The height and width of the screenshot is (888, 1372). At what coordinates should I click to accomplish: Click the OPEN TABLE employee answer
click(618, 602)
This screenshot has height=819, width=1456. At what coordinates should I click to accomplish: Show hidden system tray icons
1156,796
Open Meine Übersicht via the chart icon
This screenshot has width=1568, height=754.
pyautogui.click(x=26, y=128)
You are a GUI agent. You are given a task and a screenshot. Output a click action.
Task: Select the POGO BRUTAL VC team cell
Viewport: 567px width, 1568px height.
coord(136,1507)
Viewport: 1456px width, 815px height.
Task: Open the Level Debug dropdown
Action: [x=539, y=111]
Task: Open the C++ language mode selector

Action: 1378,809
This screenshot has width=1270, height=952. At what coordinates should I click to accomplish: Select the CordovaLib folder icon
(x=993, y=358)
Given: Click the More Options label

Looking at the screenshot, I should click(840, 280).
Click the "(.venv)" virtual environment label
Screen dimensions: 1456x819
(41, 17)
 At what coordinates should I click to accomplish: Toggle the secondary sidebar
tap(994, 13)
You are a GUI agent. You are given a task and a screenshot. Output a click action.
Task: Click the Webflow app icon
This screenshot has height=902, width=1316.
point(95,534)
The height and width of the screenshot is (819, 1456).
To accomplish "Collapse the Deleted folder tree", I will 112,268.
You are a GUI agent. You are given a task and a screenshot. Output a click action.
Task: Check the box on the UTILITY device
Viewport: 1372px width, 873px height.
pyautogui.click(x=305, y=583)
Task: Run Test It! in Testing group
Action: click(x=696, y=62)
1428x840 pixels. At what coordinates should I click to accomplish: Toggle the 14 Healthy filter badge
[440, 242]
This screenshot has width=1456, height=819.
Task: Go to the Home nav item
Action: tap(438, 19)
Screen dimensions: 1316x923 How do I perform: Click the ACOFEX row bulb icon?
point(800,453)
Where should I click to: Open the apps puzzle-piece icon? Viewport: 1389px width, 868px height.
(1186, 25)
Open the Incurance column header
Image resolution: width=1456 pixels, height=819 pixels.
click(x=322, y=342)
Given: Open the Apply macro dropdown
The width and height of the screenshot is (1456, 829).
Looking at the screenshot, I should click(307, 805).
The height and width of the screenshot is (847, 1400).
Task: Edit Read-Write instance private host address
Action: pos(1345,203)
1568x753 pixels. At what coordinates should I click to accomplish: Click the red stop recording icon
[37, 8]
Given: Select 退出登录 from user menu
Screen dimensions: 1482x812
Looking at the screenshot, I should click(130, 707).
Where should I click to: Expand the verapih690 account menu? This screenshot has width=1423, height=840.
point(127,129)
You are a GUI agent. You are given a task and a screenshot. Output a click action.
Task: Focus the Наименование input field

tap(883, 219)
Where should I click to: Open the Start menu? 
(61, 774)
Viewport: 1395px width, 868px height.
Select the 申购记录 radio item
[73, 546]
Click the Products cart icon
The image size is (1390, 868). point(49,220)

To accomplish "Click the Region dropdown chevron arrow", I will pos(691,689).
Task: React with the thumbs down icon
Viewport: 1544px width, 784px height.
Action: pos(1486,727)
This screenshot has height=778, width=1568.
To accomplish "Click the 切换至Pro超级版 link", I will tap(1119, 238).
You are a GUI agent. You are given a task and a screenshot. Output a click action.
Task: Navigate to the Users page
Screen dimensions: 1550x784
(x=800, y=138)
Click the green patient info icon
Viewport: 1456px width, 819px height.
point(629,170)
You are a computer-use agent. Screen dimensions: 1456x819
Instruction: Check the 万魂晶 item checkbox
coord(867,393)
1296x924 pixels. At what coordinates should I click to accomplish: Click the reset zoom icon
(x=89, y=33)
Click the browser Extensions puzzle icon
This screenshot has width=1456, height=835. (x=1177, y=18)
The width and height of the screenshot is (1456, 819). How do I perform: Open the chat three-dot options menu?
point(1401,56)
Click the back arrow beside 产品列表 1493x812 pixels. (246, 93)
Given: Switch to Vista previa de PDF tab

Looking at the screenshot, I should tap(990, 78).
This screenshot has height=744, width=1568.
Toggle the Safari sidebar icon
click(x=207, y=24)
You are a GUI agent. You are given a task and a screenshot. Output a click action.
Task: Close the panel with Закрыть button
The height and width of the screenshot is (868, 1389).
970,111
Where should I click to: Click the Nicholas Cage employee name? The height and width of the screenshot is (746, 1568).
+ + +
To do – Could you reproduce all of the entries exactly as they appear?

Expected answer –
The height and width of the screenshot is (888, 1372). At what coordinates should I click to accomplish: Click the OPEN TABLE employee answer
click(618, 602)
This screenshot has height=819, width=1456. At what coordinates should I click to accomplish: Show hidden system tray icons
1156,796
Open Meine Übersicht via the chart icon
This screenshot has width=1568, height=754.
pyautogui.click(x=26, y=128)
You are a GUI agent. You are given a task and a screenshot. Output a click action.
Task: Select the POGO BRUTAL VC team cell
Viewport: 567px width, 1568px height.
coord(136,1507)
Viewport: 1456px width, 815px height.
Task: Open the Level Debug dropdown
Action: [x=539, y=111]
Task: Open the C++ language mode selector

Action: 1378,809
This screenshot has width=1270, height=952. At what coordinates should I click to accomplish: Select the CordovaLib folder icon
(x=993, y=358)
Given: Click the More Options label

Looking at the screenshot, I should click(840, 280).
Click the "(.venv)" virtual environment label
Screen dimensions: 1456x819
(41, 17)
 At what coordinates should I click to accomplish: Toggle the secondary sidebar
tap(994, 13)
You are a GUI agent. You are given a task and a screenshot. Output a click action.
Task: Click the Webflow app icon
This screenshot has height=902, width=1316.
point(95,534)
The height and width of the screenshot is (819, 1456).
To accomplish "Collapse the Deleted folder tree", I will 112,268.
You are a GUI agent. You are given a task and a screenshot. Output a click action.
Task: Check the box on the UTILITY device
Viewport: 1372px width, 873px height.
pyautogui.click(x=305, y=583)
Task: Run Test It! in Testing group
Action: click(x=696, y=62)
1428x840 pixels. At what coordinates should I click to accomplish: Toggle the 14 Healthy filter badge
[440, 242]
This screenshot has width=1456, height=819.
Task: Go to the Home nav item
Action: tap(438, 19)
Screen dimensions: 1316x923 How do I perform: Click the ACOFEX row bulb icon?
point(800,453)
Where should I click to: Open the apps puzzle-piece icon? Viewport: 1389px width, 868px height.
(1186, 25)
Open the Incurance column header
Image resolution: width=1456 pixels, height=819 pixels.
click(x=322, y=342)
Given: Open the Apply macro dropdown
The width and height of the screenshot is (1456, 829).
Looking at the screenshot, I should click(307, 805).
The height and width of the screenshot is (847, 1400).
Task: Edit Read-Write instance private host address
Action: pos(1345,203)
1568x753 pixels. At what coordinates should I click to accomplish: Click the red stop recording icon
[37, 8]
Given: Select 退出登录 from user menu
Screen dimensions: 1482x812
Looking at the screenshot, I should click(130, 707).
Where should I click to: Expand the verapih690 account menu? This screenshot has width=1423, height=840.
point(127,129)
You are a GUI agent. You are given a task and a screenshot. Output a click action.
Task: Focus the Наименование input field

tap(883, 219)
Where should I click to: Open the Start menu? 
(61, 774)
Viewport: 1395px width, 868px height.
Select the 申购记录 radio item
[73, 546]
Click the Products cart icon
The image size is (1390, 868). point(49,220)

To accomplish "Click the Region dropdown chevron arrow", I will pos(691,689).
Task: React with the thumbs down icon
Viewport: 1544px width, 784px height.
Action: pos(1486,727)
This screenshot has height=778, width=1568.
To accomplish "Click the 切换至Pro超级版 link", I will tap(1119, 238).
You are a GUI agent. You are given a task and a screenshot. Output a click action.
Task: Navigate to the Users page
Screen dimensions: 1550x784
(x=800, y=138)
Click the green patient info icon
Viewport: 1456px width, 819px height.
point(629,170)
You are a computer-use agent. Screen dimensions: 1456x819
Instruction: Check the 万魂晶 item checkbox
coord(867,393)
1296x924 pixels. At what coordinates should I click to accomplish: Click the reset zoom icon
(x=89, y=33)
Click the browser Extensions puzzle icon
This screenshot has width=1456, height=835. (x=1177, y=18)
The width and height of the screenshot is (1456, 819). How do I perform: Open the chat three-dot options menu?
point(1401,56)
Click the back arrow beside 产品列表 1493x812 pixels. (246, 93)
Given: Switch to Vista previa de PDF tab

Looking at the screenshot, I should tap(990, 78).
This screenshot has height=744, width=1568.
Toggle the Safari sidebar icon
click(x=207, y=24)
You are a GUI agent. You are given a task and a screenshot. Output a click action.
Task: Close the panel with Закрыть button
The height and width of the screenshot is (868, 1389).
970,111
Where should I click to: Click the Nicholas Cage employee name? The height and width of the screenshot is (746, 1568).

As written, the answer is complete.